* [REQUIRED TASKS]
1. In the passage on South Korean and Japanese productivity, where did Japan rank on digital business agility in 2021?
2. List every calendar year mentioned in the passage on South Korean and Japanese productivity.
3. Summarize the passage on South Korean and Japanese productivity in two sentences.

* [EXCERPT TO READ]
----------

Raising productivity growth requires an abundance of capital investment. In 1980, South Korean laborers had less than one-sixth as much capital to work with as their counterparts in Japan for each work hour. By 2019, they had 95 per cent as much.
South Korea has also invested more efficiently. South Korean companies get almost twice as much economic benefit per dollar of investment as those in Japan. While both countries suffer from a digital divide between corporate giants and SMEs, South Korean companies who do invest in information and communications technology have exploited its potential much more effectively. When 64 countries were ranked in 2021 on ‘business agility’ in the digital area, South Korea came in 5th place. Japan lagged behind at 53rd.
Acquiring the latest technology has minimal benefits unless managers and workers have the skills to use it imaginatively. Human capital measures the amount of schooling each person receives and also how effectively that education contributes to growth. In 1960, South Korean human capital was only 70 per cent of Japanese counterparts. By 2019, it was 5 per cent more. A key contributor to Japan’s lag is less spending by Japanese companies on off-the-job training, which has dropped 40 per cent since 1991.
Innovation only flourishes when new companies with new ideas have genuine opportunities to challenge incumbents. Politicians in both Seoul and Tokyo talk about encouraging entrepreneurship, but South Korea is turning more of its rhetoric into action. In Japan, only 12 per cent of government financial aid to research and development goes to companies with less than 250 employees, the least among OECD countries. In South Korea, half of the financial aid goes to SMEs.
There is a silver lining to Japan’s declining growth in real GDP per capita. South Korea’s experience shows that the right structural reforms can spur sustainable growth and raise real living standards.

----------

* [DATASET EXTRACT]
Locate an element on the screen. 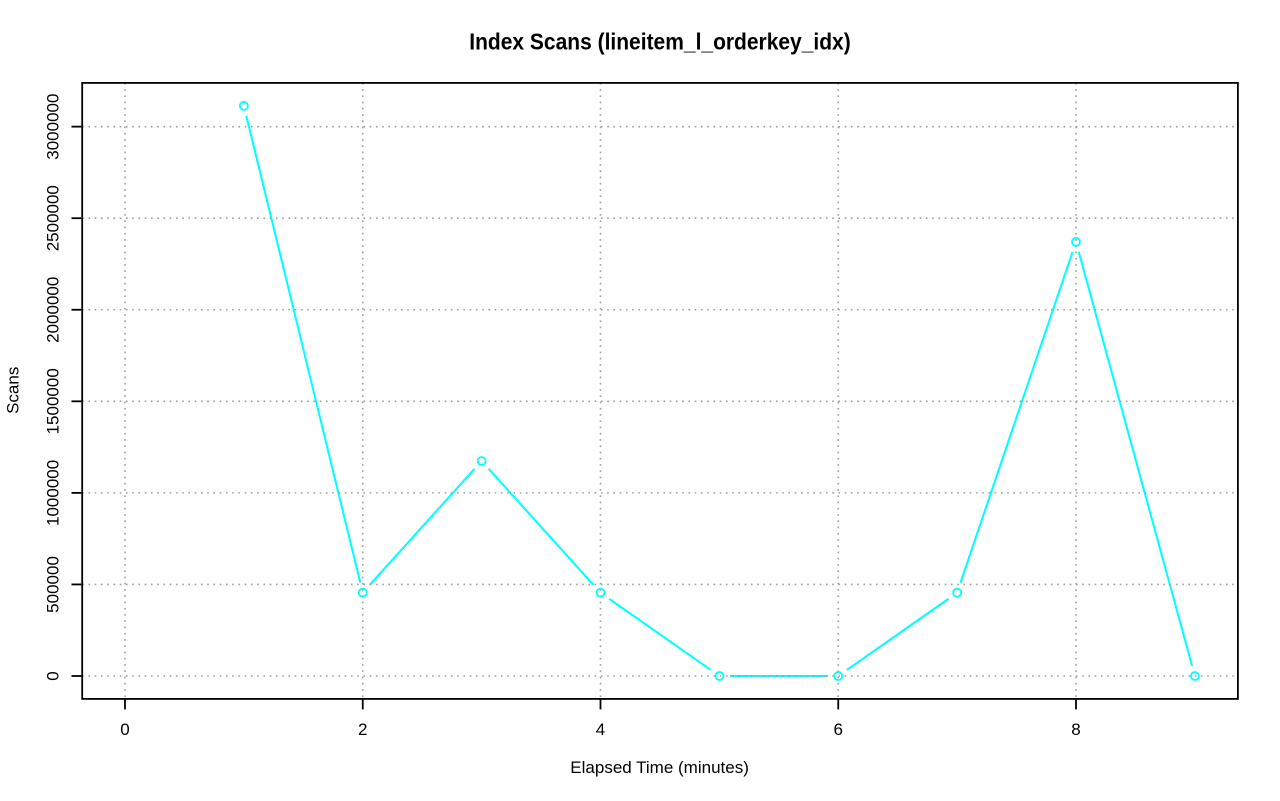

----------

* [ANSWERS GIVEN]
1. Japan ranked 53rd out of 64 countries.

2. 1960, 1980, 1991, 2019, 2021

3. South Korea has nearly caught up with Japan in capital per work hour, invests more efficiently, uses information technology more effectively, has overtaken Japan in human capital, and directs far more government research aid to smaller companies. Its experience shows that the right structural reforms can spur sustainable growth and raise real living standards.